[Stored dataset items]
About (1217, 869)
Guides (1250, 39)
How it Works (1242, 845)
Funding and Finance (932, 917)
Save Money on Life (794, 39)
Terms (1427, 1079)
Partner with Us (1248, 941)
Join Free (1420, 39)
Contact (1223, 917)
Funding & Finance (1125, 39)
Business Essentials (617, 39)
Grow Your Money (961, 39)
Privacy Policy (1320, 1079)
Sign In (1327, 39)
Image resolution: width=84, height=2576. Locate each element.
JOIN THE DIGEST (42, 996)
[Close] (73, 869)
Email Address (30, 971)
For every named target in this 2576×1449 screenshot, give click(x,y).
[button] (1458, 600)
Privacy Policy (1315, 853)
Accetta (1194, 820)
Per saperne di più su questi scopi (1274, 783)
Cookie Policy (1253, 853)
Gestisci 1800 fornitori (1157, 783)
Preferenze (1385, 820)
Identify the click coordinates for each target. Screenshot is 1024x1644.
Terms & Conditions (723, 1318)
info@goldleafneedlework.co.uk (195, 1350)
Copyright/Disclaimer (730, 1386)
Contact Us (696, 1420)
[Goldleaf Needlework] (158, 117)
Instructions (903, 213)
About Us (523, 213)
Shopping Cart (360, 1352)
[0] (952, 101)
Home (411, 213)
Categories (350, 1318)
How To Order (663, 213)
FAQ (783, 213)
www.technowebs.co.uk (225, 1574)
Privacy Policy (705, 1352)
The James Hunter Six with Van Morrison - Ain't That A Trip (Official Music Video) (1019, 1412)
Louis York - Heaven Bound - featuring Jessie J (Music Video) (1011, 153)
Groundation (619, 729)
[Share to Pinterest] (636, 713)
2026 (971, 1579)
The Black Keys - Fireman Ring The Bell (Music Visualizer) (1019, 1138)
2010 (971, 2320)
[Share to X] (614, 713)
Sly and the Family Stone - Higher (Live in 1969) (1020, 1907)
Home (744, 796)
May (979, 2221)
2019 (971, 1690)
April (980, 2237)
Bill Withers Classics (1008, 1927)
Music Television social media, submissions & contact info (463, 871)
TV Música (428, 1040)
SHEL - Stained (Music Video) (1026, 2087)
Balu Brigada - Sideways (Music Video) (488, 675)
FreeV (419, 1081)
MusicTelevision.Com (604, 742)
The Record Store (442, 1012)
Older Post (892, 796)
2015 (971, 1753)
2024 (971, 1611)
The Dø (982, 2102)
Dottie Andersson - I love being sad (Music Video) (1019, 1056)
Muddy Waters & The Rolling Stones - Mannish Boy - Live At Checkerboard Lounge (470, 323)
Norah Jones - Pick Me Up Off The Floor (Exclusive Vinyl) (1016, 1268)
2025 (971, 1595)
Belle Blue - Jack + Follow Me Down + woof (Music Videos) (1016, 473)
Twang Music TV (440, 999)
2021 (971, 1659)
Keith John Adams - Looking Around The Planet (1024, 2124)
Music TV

### WHAT IS NEEDED
Copy the lines above exactly, beginning at the line that has "Accetta (1194, 820)" and stopping after the line that has "www.technowebs.co.uk (225, 1574)", and omit the rest.

### EXERCISE ANSWER
Accetta (1194, 820)
Per saperne di più su questi scopi (1274, 783)
Cookie Policy (1253, 853)
Gestisci 1800 fornitori (1157, 783)
Preferenze (1385, 820)
Identify the click coordinates for each target. Screenshot is 1024x1644.
Terms & Conditions (723, 1318)
info@goldleafneedlework.co.uk (195, 1350)
Copyright/Disclaimer (730, 1386)
Contact Us (696, 1420)
[Goldleaf Needlework] (158, 117)
Instructions (903, 213)
About Us (523, 213)
Shopping Cart (360, 1352)
[0] (952, 101)
Home (411, 213)
Categories (350, 1318)
How To Order (663, 213)
FAQ (783, 213)
www.technowebs.co.uk (225, 1574)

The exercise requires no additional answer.